PROBLEM STATEMENT:
Write each entry out again exactly, with nothing omitted.

(Stored data)
==============================
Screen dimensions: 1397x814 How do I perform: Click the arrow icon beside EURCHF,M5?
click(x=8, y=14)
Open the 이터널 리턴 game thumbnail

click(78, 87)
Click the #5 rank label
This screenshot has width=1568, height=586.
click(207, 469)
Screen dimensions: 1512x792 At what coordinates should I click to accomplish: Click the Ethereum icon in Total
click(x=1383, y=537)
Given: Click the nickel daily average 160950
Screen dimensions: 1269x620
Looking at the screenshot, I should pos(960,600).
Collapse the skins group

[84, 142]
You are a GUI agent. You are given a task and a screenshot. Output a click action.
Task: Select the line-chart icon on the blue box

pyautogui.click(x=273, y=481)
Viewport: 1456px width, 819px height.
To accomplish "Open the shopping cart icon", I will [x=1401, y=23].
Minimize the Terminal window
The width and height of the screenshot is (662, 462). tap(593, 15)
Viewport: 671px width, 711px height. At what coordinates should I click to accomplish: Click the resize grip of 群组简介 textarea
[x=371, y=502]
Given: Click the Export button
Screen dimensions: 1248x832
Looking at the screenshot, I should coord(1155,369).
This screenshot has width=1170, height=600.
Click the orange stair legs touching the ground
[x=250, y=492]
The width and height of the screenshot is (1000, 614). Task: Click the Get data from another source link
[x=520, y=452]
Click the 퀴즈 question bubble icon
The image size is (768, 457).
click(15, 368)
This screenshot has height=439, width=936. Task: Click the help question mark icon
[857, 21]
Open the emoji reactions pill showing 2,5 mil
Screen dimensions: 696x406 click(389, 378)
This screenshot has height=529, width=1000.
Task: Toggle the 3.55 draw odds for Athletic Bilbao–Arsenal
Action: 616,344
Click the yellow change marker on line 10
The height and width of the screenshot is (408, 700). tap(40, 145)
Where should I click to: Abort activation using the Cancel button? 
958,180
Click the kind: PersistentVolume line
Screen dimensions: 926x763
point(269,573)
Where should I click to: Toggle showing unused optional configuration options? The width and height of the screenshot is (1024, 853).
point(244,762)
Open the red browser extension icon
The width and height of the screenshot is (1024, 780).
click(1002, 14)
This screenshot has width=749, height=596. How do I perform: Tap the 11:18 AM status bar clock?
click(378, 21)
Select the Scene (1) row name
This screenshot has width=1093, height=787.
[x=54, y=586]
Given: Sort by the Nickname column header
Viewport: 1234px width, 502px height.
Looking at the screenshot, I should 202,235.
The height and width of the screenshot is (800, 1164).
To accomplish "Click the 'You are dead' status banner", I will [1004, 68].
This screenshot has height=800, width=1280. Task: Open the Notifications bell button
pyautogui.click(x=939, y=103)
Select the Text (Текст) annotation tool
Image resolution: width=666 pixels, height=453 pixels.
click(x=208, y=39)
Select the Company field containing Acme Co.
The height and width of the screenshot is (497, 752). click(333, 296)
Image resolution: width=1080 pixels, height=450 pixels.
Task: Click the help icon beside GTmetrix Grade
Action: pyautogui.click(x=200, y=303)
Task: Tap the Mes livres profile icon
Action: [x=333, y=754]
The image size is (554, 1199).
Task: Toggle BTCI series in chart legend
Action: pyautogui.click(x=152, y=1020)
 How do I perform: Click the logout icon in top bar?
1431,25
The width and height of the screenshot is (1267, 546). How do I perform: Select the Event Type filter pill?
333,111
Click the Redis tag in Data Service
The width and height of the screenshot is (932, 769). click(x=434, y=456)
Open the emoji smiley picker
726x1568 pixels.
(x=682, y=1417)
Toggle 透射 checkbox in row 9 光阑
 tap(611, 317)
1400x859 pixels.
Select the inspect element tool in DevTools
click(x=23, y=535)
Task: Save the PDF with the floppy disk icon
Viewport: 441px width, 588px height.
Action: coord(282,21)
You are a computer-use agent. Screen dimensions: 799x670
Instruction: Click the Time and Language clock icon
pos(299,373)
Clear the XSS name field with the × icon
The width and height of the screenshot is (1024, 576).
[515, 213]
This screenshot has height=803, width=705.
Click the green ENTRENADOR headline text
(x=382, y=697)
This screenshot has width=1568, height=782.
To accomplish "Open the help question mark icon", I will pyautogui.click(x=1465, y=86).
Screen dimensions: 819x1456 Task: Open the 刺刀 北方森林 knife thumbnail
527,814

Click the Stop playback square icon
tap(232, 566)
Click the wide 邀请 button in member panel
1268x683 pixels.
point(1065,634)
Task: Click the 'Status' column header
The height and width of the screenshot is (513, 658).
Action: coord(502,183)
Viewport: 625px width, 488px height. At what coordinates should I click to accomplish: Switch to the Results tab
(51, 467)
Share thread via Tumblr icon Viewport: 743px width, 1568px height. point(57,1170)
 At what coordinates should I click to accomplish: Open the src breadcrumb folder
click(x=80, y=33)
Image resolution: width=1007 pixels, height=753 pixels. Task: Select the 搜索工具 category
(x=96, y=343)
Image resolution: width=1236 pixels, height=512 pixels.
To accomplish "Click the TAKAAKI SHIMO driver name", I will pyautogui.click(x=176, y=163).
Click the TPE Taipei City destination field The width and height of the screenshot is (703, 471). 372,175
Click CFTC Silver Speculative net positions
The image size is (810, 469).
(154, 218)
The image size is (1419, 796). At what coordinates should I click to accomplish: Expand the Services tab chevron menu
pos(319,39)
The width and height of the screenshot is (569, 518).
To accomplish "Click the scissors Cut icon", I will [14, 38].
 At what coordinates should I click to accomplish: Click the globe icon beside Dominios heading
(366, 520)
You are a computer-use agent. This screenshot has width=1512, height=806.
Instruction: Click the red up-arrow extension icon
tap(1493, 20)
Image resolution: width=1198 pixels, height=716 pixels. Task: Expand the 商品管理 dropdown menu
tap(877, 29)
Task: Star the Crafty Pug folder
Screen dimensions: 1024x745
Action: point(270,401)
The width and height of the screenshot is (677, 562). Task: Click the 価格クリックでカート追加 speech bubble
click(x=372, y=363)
==============================
OUTPUT FOR THIS TASK:
Screen dimensions: 1397x814 How do I perform: Click the arrow icon beside EURCHF,M5?
click(x=8, y=14)
Open the 이터널 리턴 game thumbnail

click(78, 87)
Click the #5 rank label
This screenshot has width=1568, height=586.
click(207, 469)
Screen dimensions: 1512x792 At what coordinates should I click to accomplish: Click the Ethereum icon in Total
click(x=1383, y=537)
Given: Click the nickel daily average 160950
Screen dimensions: 1269x620
Looking at the screenshot, I should pos(960,600).
Collapse the skins group

[84, 142]
You are a GUI agent. You are given a task and a screenshot. Output a click action.
Task: Select the line-chart icon on the blue box

pyautogui.click(x=273, y=481)
Viewport: 1456px width, 819px height.
To accomplish "Open the shopping cart icon", I will [x=1401, y=23].
Minimize the Terminal window
The width and height of the screenshot is (662, 462). tap(593, 15)
Viewport: 671px width, 711px height. At what coordinates should I click to accomplish: Click the resize grip of 群组简介 textarea
[x=371, y=502]
Given: Click the Export button
Screen dimensions: 1248x832
Looking at the screenshot, I should coord(1155,369).
This screenshot has width=1170, height=600.
Click the orange stair legs touching the ground
[x=250, y=492]
The width and height of the screenshot is (1000, 614). Task: Click the Get data from another source link
[x=520, y=452]
Click the 퀴즈 question bubble icon
The image size is (768, 457).
click(15, 368)
This screenshot has height=439, width=936. Task: Click the help question mark icon
[857, 21]
Open the emoji reactions pill showing 2,5 mil
Screen dimensions: 696x406 click(389, 378)
This screenshot has height=529, width=1000.
Task: Toggle the 3.55 draw odds for Athletic Bilbao–Arsenal
Action: 616,344
Click the yellow change marker on line 10
The height and width of the screenshot is (408, 700). tap(40, 145)
Where should I click to: Abort activation using the Cancel button? 
958,180
Click the kind: PersistentVolume line
Screen dimensions: 926x763
point(269,573)
Where should I click to: Toggle showing unused optional configuration options? The width and height of the screenshot is (1024, 853).
point(244,762)
Open the red browser extension icon
The width and height of the screenshot is (1024, 780).
click(1002, 14)
This screenshot has width=749, height=596. How do I perform: Tap the 11:18 AM status bar clock?
click(378, 21)
Select the Scene (1) row name
This screenshot has width=1093, height=787.
[x=54, y=586]
Given: Sort by the Nickname column header
Viewport: 1234px width, 502px height.
Looking at the screenshot, I should 202,235.
The height and width of the screenshot is (800, 1164).
To accomplish "Click the 'You are dead' status banner", I will [1004, 68].
This screenshot has height=800, width=1280. Task: Open the Notifications bell button
pyautogui.click(x=939, y=103)
Select the Text (Текст) annotation tool
Image resolution: width=666 pixels, height=453 pixels.
click(x=208, y=39)
Select the Company field containing Acme Co.
The height and width of the screenshot is (497, 752). click(333, 296)
Image resolution: width=1080 pixels, height=450 pixels.
Task: Click the help icon beside GTmetrix Grade
Action: pyautogui.click(x=200, y=303)
Task: Tap the Mes livres profile icon
Action: [x=333, y=754]
The image size is (554, 1199).
Task: Toggle BTCI series in chart legend
Action: pyautogui.click(x=152, y=1020)
 How do I perform: Click the logout icon in top bar?
1431,25
The width and height of the screenshot is (1267, 546). How do I perform: Select the Event Type filter pill?
333,111
Click the Redis tag in Data Service
The width and height of the screenshot is (932, 769). click(x=434, y=456)
Open the emoji smiley picker
726x1568 pixels.
(x=682, y=1417)
Toggle 透射 checkbox in row 9 光阑
 tap(611, 317)
1400x859 pixels.
Select the inspect element tool in DevTools
click(x=23, y=535)
Task: Save the PDF with the floppy disk icon
Viewport: 441px width, 588px height.
Action: coord(282,21)
You are a computer-use agent. Screen dimensions: 799x670
Instruction: Click the Time and Language clock icon
pos(299,373)
Clear the XSS name field with the × icon
The width and height of the screenshot is (1024, 576).
[515, 213]
This screenshot has height=803, width=705.
Click the green ENTRENADOR headline text
(x=382, y=697)
This screenshot has width=1568, height=782.
To accomplish "Open the help question mark icon", I will pyautogui.click(x=1465, y=86).
Screen dimensions: 819x1456 Task: Open the 刺刀 北方森林 knife thumbnail
527,814

Click the Stop playback square icon
tap(232, 566)
Click the wide 邀请 button in member panel
1268x683 pixels.
point(1065,634)
Task: Click the 'Status' column header
The height and width of the screenshot is (513, 658).
Action: coord(502,183)
Viewport: 625px width, 488px height. At what coordinates should I click to accomplish: Switch to the Results tab
(51, 467)
Share thread via Tumblr icon Viewport: 743px width, 1568px height. point(57,1170)
 At what coordinates should I click to accomplish: Open the src breadcrumb folder
click(x=80, y=33)
Image resolution: width=1007 pixels, height=753 pixels. Task: Select the 搜索工具 category
(x=96, y=343)
Image resolution: width=1236 pixels, height=512 pixels.
To accomplish "Click the TAKAAKI SHIMO driver name", I will pyautogui.click(x=176, y=163).
Click the TPE Taipei City destination field The width and height of the screenshot is (703, 471). 372,175
Click CFTC Silver Speculative net positions
The image size is (810, 469).
(154, 218)
The image size is (1419, 796). At what coordinates should I click to accomplish: Expand the Services tab chevron menu
pos(319,39)
The width and height of the screenshot is (569, 518).
To accomplish "Click the scissors Cut icon", I will [14, 38].
 At what coordinates should I click to accomplish: Click the globe icon beside Dominios heading
(366, 520)
You are a computer-use agent. This screenshot has width=1512, height=806.
Instruction: Click the red up-arrow extension icon
tap(1493, 20)
Image resolution: width=1198 pixels, height=716 pixels. Task: Expand the 商品管理 dropdown menu
tap(877, 29)
Task: Star the Crafty Pug folder
Screen dimensions: 1024x745
Action: point(270,401)
The width and height of the screenshot is (677, 562). Task: Click the 価格クリックでカート追加 speech bubble
click(x=372, y=363)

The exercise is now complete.